• WHAT IS EXPECTED
Give the number of lines in the data below that contain "tweet", with no other words.

···

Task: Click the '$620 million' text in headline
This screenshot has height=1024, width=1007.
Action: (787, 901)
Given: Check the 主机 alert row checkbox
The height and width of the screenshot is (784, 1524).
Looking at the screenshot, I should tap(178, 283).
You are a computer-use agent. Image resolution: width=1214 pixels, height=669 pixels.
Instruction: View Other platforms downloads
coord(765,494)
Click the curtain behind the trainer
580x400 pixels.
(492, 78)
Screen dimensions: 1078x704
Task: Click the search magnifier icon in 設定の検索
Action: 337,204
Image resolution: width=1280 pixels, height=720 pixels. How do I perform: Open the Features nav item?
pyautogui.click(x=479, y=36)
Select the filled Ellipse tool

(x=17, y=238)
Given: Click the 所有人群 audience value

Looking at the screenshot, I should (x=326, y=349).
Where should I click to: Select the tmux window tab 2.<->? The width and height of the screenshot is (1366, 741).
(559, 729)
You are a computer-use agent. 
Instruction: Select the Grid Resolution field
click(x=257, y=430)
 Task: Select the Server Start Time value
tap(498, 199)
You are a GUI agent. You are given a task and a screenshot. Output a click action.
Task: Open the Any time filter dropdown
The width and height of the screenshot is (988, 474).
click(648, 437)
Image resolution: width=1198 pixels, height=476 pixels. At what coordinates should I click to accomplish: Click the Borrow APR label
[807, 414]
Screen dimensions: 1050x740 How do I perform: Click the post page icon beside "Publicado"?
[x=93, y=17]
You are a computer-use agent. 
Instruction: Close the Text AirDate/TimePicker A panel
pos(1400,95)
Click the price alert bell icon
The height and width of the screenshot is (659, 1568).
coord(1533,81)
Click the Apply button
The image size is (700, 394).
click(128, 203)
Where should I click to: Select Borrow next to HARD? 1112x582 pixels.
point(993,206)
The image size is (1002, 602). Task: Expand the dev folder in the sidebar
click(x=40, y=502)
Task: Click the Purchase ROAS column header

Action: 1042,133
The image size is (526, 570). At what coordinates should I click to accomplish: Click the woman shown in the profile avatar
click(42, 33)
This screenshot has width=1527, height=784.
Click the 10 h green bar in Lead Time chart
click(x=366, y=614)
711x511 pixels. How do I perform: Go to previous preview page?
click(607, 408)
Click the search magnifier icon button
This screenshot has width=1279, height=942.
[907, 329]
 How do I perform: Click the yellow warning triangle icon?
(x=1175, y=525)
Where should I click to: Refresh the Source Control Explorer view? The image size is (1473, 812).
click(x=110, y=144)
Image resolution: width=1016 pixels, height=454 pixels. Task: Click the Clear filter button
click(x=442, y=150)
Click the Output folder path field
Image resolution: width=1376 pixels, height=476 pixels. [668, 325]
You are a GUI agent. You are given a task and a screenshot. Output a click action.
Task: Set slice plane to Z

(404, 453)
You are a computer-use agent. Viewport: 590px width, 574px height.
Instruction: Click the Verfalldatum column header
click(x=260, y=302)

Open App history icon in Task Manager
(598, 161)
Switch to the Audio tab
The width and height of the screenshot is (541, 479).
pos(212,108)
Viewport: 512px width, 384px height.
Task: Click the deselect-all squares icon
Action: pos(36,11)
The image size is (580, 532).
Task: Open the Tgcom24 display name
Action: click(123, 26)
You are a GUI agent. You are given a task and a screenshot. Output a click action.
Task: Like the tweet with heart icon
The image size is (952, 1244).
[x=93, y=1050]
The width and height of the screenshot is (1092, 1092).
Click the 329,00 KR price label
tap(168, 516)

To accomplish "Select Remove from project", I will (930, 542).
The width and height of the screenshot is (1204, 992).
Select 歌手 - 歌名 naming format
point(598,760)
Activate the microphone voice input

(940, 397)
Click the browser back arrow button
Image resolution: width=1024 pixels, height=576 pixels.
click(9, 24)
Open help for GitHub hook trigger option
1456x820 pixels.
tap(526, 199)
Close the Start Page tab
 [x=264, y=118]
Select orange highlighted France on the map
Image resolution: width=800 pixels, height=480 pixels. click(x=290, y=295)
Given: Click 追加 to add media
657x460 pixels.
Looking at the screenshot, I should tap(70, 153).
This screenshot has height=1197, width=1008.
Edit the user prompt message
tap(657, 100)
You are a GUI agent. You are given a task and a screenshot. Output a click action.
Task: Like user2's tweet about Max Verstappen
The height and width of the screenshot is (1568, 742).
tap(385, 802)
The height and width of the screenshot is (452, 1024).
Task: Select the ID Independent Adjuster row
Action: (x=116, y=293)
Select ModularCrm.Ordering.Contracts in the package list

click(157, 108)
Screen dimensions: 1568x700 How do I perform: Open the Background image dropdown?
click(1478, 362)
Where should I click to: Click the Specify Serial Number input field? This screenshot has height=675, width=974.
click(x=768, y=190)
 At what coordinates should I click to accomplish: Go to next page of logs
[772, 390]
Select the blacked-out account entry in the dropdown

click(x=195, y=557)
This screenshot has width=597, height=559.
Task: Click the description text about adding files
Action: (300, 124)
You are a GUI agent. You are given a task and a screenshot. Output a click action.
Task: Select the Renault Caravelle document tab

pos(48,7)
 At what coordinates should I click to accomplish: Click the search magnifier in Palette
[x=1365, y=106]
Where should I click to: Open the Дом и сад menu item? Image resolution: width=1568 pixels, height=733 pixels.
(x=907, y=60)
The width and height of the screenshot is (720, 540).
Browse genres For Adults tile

···

• YOUR RESPONSE
2